# Evaluate arbitrage opportunities

In [1]:
from typing import List
import os
import glob
import tarfile
import bz2
import betfairlightweight
from betfairlightweight import filters
import pandas as pd
import numpy as np
import datetime
import json
from unittest.mock import patch
import matplotlib.pyplot as plt
from typing import Tuple, List, Dict

In [2]:
%matplotlib inline

In [3]:
# Change this certs path to wherever you're storing your certificates
certs_path = '/Users/guillaume_baquiast/Documents/tmp'

# Change these login details to your own
my_username = "your_email"
my_password = "your_password"
my_app_key = "your_app_key"

trading = betfairlightweight.APIClient(username=my_username,
                                       password=my_password,
                                       app_key=my_app_key,
                                       certs=certs_path)

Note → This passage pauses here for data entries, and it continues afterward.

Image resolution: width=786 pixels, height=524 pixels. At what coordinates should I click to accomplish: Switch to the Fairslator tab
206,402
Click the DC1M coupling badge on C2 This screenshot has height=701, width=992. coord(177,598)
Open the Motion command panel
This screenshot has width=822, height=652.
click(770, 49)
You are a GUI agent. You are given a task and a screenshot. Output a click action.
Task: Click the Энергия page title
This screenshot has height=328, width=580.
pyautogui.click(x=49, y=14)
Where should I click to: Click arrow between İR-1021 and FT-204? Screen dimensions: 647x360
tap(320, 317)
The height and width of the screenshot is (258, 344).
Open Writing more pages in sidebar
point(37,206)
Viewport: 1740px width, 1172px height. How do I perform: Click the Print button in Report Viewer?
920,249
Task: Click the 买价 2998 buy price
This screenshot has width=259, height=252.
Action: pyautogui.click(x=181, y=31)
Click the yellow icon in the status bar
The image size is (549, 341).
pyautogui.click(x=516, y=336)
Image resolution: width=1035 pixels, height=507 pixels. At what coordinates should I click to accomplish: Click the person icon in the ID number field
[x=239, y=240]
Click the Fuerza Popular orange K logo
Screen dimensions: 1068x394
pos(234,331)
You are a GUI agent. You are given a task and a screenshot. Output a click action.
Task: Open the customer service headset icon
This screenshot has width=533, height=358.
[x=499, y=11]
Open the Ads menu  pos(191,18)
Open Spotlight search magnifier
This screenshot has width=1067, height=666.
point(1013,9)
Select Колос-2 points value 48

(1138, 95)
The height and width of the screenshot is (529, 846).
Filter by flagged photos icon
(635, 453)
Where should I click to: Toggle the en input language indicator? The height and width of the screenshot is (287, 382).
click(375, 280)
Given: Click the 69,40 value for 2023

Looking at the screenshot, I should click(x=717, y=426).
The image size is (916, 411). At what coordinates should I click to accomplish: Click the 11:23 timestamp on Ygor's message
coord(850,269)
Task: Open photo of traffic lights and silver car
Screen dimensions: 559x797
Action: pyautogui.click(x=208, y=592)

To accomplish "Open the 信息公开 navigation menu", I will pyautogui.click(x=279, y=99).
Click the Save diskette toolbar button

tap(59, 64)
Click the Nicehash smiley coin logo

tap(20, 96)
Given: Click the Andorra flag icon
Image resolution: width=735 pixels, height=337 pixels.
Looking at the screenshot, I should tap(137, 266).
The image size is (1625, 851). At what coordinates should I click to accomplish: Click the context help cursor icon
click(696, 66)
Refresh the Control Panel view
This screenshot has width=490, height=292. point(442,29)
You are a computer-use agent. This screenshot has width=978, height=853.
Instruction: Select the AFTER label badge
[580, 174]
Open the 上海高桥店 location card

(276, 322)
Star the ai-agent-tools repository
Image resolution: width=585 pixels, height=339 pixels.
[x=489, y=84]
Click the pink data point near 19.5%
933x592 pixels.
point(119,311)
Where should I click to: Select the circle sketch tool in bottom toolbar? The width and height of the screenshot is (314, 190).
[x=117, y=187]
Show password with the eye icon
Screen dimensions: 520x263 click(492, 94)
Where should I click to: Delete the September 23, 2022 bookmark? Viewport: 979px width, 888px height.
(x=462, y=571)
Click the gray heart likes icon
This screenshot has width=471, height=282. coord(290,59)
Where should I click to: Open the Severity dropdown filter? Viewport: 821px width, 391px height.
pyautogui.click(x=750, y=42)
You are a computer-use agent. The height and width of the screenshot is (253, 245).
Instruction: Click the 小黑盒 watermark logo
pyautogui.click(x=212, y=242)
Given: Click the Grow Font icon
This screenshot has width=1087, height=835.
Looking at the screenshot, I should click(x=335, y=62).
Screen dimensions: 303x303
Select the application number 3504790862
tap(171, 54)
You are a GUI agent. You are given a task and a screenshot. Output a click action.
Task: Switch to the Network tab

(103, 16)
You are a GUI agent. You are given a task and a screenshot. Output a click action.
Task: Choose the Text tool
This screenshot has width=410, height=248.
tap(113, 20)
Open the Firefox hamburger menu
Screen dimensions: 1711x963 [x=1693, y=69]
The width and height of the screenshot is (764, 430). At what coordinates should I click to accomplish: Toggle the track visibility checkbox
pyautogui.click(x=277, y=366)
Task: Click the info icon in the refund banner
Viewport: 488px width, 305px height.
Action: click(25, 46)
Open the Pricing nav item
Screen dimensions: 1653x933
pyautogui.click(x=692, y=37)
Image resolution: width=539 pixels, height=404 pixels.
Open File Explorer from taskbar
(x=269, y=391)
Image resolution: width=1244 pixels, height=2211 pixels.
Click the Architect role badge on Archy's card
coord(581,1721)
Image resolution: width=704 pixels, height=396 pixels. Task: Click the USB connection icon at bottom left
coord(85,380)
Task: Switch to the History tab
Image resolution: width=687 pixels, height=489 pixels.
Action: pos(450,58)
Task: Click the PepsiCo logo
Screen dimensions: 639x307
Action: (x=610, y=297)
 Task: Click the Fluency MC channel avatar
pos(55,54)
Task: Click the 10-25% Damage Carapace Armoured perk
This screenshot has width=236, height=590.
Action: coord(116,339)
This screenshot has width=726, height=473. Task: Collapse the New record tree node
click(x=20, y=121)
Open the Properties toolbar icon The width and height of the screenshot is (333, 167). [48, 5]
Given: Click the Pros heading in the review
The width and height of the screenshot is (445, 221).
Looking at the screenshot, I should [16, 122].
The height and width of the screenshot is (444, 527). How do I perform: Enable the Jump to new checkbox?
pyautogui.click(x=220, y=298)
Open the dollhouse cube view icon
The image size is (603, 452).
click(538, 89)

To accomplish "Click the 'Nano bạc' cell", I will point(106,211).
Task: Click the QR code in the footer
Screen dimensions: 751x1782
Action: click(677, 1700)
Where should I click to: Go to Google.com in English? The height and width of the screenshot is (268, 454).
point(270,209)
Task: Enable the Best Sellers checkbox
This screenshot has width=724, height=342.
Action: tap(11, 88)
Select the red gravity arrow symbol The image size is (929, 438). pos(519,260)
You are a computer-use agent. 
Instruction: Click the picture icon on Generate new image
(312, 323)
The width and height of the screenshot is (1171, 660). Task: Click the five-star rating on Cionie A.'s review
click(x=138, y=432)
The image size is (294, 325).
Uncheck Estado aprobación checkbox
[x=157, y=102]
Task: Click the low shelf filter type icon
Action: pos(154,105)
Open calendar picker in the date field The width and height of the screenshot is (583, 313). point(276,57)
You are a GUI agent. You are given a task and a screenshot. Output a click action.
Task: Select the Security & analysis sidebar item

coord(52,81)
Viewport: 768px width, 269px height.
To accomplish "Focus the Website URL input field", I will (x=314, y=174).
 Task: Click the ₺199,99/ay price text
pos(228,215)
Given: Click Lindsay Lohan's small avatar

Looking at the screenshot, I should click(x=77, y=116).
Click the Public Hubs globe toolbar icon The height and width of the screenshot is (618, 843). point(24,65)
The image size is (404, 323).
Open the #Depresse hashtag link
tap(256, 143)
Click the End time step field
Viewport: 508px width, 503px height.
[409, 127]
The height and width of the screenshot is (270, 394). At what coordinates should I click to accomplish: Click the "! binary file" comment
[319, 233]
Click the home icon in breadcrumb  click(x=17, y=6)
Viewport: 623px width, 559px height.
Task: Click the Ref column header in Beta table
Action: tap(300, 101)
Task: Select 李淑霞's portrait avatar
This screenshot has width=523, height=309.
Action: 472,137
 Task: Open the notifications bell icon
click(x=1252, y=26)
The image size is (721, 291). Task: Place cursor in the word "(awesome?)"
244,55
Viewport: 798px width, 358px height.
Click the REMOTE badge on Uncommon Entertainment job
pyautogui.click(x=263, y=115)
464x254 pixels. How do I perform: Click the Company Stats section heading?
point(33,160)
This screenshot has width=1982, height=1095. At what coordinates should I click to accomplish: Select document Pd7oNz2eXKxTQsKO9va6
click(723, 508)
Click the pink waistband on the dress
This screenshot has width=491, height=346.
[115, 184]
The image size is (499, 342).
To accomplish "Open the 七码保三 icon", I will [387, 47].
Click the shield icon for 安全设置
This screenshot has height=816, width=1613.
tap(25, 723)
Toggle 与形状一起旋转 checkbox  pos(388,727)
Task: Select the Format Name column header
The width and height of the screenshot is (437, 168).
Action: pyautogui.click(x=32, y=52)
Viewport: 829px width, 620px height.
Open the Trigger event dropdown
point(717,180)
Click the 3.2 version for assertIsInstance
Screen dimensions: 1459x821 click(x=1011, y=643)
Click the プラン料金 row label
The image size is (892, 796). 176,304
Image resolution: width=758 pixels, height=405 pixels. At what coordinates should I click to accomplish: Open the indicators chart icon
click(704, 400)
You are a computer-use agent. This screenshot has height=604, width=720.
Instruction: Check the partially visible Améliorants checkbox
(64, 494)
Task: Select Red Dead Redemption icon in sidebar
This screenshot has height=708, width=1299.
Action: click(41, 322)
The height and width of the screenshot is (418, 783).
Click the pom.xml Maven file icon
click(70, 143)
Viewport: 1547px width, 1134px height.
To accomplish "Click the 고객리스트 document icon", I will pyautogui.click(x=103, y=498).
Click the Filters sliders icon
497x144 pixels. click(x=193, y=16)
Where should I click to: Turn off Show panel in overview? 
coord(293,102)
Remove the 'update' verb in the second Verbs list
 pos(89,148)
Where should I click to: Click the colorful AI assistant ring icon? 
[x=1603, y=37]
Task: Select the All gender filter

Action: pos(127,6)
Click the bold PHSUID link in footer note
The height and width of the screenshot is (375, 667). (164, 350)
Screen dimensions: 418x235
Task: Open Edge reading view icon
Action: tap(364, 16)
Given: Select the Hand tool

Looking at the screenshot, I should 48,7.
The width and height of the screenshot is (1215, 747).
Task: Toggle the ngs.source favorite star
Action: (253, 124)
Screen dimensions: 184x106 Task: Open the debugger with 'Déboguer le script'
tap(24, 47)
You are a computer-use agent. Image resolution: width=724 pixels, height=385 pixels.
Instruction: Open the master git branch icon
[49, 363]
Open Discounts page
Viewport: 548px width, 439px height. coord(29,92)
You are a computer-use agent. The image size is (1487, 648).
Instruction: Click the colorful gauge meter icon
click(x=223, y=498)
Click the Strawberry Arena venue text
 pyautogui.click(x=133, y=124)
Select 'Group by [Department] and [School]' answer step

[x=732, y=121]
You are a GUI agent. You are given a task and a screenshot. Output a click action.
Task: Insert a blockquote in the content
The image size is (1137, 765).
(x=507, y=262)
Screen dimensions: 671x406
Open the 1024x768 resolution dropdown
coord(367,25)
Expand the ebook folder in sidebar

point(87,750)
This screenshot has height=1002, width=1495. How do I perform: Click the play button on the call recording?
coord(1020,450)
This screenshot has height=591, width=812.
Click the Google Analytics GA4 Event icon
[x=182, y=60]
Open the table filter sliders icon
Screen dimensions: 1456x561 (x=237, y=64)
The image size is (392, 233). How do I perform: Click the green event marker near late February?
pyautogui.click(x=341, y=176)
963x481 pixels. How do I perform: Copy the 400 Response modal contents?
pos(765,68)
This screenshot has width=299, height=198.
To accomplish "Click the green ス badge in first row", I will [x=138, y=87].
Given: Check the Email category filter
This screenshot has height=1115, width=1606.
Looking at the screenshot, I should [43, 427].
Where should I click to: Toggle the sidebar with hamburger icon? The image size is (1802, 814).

listener = betfairlightweight.StreamListener(max_latency=None)


In [4]:
# loading from tar and extracting files
def load_markets(file_paths: List[str]):
    for file_path in file_paths:
        if os.path.isdir(file_path):
            for path in glob.iglob(file_path + '**/**/*.bz2', recursive=True):
                f = bz2.BZ2File(path, 'rb')
                yield f
                f.close()
        elif os.path.isfile(file_path):
            ext = os.path.splitext(file_path)[1]
            # iterate through a tar archive
            if ext == '.tar':
                with tarfile.TarFile(file_path) as archive:
                    for file in archive:
                        yield bz2.open(archive.extractfile(file))
            # or a zip archive
            elif ext == '.zip':
                with zipfile.ZipFile(file_path) as archive:
                    for file in archive.namelist():
                        yield bz2.open(archive.open(file))

    return None

In [5]:
def plot_proba_through_time(
    df_game: pd.DataFrame,
    df_game_filter: pd.Series = None,
    date_time_start_game: str = None,
    x_lim_hours_start_game: Tuple = (5, 2),
    y_lim: Tuple = (0, 1.1),
    title: str = None,
    plot_game_time_limits: bool = True,
    goal_times: List = [],
    arbitrage_bound: int = None,
):
    xlim = None
    if x_lim_hours_start_game:
        xlim = (
            np.datetime64(date_time_start_game) - np.timedelta64(x_lim_hours_start_game[0], 'h'),
            np.datetime64(date_time_start_game) + np.timedelta64(x_lim_hours_start_game[1], 'h'),
        )

    if df_game_filter is None:
        df_game_filter = [True] * df_game.shape[0]
    
    df_game[df_game_filter].plot(
        x="publish_time",
        y="proba",
        xlim=xlim,
        ylim=y_lim,
        figsize=(15, 7)
    )

    if plot_game_time_limits:
        plt.axvline(x=np.datetime64(date_time_start_game), color="orange", label="game_in")
        plt.axvline(x=np.datetime64(date_time_start_game) + np.timedelta64(45+15+45, 'm'), color="orange")


    if goal_times:
        for goal_time in goal_times:
            if goal_time > 45:
                goal_time += 15
            plt.axvline(x=np.datetime64(date_time_start_game) + np.timedelta64(goal_time, 'm'), color="grey",
                        linestyle="--")

    if arbitrage_bound:
        plt.axhline(y=1, color="red")
        plt.axhline(y=1-arbitrage_bound, color="red", linestyle="--")
        plt.axhline(y=1+arbitrage_bound, color="red", linestyle="--")

    plt.legend()
    plt.title(title)
    plt.show()

# Load metadata

In [6]:
df_metadata = pd.read_csv("/Users/guillaume_baquiast/Documents/tmp/champions_league_metadata.csv")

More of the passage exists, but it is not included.